Harvesp Mehta, director real estate – Motilal Oswal Pvt Equity Advisors Ltd, highlights another possible area of concern. “In the near-term, the Bill, once enacted, could lead to some delay in new launches, as it proposes several stringent norms against developers in case of non-compliance and the existing approval process is already lengthy and complicated” he points out.
At this juncture, one has to wonder that for a Bill whose main objective is to bring about a uniform regulatory environment for the real estate sector nationally; will it overlap or ‘clash’ with state objectives, especially since real estate in India primarily remains a state subject. Devang Varma – director, Omkar Realtors and Developers Ltd, seems to think so. “There is a need to avoid duplication or overlapping of existing legislation. Existing laws in states like Maharashtra can be strengthened in order to expedite the dispute resolution mechanism, which is also cost-effective. Besides, states like Maharashtra have robust laws inter alia Maharashtra Ownership of Flats Act (MOFA), governing rights and obligations between the promoter/developer on the one hand and ‘purchasers of premises’ on the other hand. The government should consider that the proposed Bill’s objective should be regulating the industry, planning, infrastructure and management thereof and not ‘beneficial legislation’ to protect only the interest of consumers in real estate,” he says.
The Bill has received cabinet approval and could either be brought in by passing an ordinance, while the parliament and other parties could insist on a discussion in the legislature and then put the Bill to vote. It then requires the signature of the president. The road to the Bill becoming an Act is still being paved. Twenty two states have approved of the Bill in its current form, while five states have requested certain amendments. These changes have been incorporated in the draft Bill cleared by the cabinet.
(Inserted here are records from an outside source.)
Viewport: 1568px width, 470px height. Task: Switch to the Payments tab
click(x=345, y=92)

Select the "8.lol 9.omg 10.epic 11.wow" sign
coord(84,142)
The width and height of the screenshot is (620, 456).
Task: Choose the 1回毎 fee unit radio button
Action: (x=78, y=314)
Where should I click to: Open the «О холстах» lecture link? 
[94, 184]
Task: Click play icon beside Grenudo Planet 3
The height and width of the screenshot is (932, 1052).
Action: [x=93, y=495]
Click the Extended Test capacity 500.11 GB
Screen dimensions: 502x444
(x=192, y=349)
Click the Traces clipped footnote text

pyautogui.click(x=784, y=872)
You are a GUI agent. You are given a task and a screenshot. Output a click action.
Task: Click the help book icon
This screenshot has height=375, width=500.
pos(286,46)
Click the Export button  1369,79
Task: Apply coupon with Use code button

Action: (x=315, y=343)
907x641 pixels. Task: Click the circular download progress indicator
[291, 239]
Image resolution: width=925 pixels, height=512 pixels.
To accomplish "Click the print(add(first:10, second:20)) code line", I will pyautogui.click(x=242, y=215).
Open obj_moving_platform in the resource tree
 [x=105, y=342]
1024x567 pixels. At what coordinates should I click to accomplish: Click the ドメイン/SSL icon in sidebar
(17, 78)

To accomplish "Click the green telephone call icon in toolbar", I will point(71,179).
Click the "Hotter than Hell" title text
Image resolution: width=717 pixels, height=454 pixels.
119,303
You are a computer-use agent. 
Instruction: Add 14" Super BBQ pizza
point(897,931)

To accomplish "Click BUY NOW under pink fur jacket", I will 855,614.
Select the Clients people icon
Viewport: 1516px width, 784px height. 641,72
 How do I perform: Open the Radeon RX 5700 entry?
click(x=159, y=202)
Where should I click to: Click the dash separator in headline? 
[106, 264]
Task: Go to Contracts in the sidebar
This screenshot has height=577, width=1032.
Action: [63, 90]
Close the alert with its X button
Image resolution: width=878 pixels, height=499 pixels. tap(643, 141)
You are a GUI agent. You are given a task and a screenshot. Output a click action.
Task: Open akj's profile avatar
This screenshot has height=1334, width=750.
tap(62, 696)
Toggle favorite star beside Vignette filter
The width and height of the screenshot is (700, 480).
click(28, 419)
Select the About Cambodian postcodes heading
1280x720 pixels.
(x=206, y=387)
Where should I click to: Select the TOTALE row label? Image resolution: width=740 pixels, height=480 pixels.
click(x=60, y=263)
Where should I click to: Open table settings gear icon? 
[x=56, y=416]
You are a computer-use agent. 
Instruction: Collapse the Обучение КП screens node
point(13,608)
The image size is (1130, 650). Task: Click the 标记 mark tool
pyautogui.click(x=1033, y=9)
Governing bodies under proposed regulation:
Proposed structure of regulatory authority
Government by notification in Gazette, will establish authority called Real Estate Regulatory Authority. It proposes setting up of a Real Estate Regulatory Authority in every state. The authority will comprise (a) one chairperson (recommended by the selection committee), and (b) not less than two government appointed whole time members. All of them will hold term for maximum three years.
Capacity of Regulatory Authority
The Authority shall take all possible measures for promotion of a transparent, efficient and competitive real estate sector. Powers to set up a dispute resolution mechanism for an amicable settlement of disputes between the developers and buyers. The regulator will act only if there is a complaint of any deviation from the project details disclosed by a developer on the regulator’s website.
Additional Appellate Tribunal to settle dispute
Central government shall establish an Appellate Tribunal to be known as the Real Estate Appellate Tribunal to adjudicate (by notification in the Official Gazette). This will settle any dispute (a) between a developer and buyers; (b) between a developer and Authority, and (c) between government and the Authority.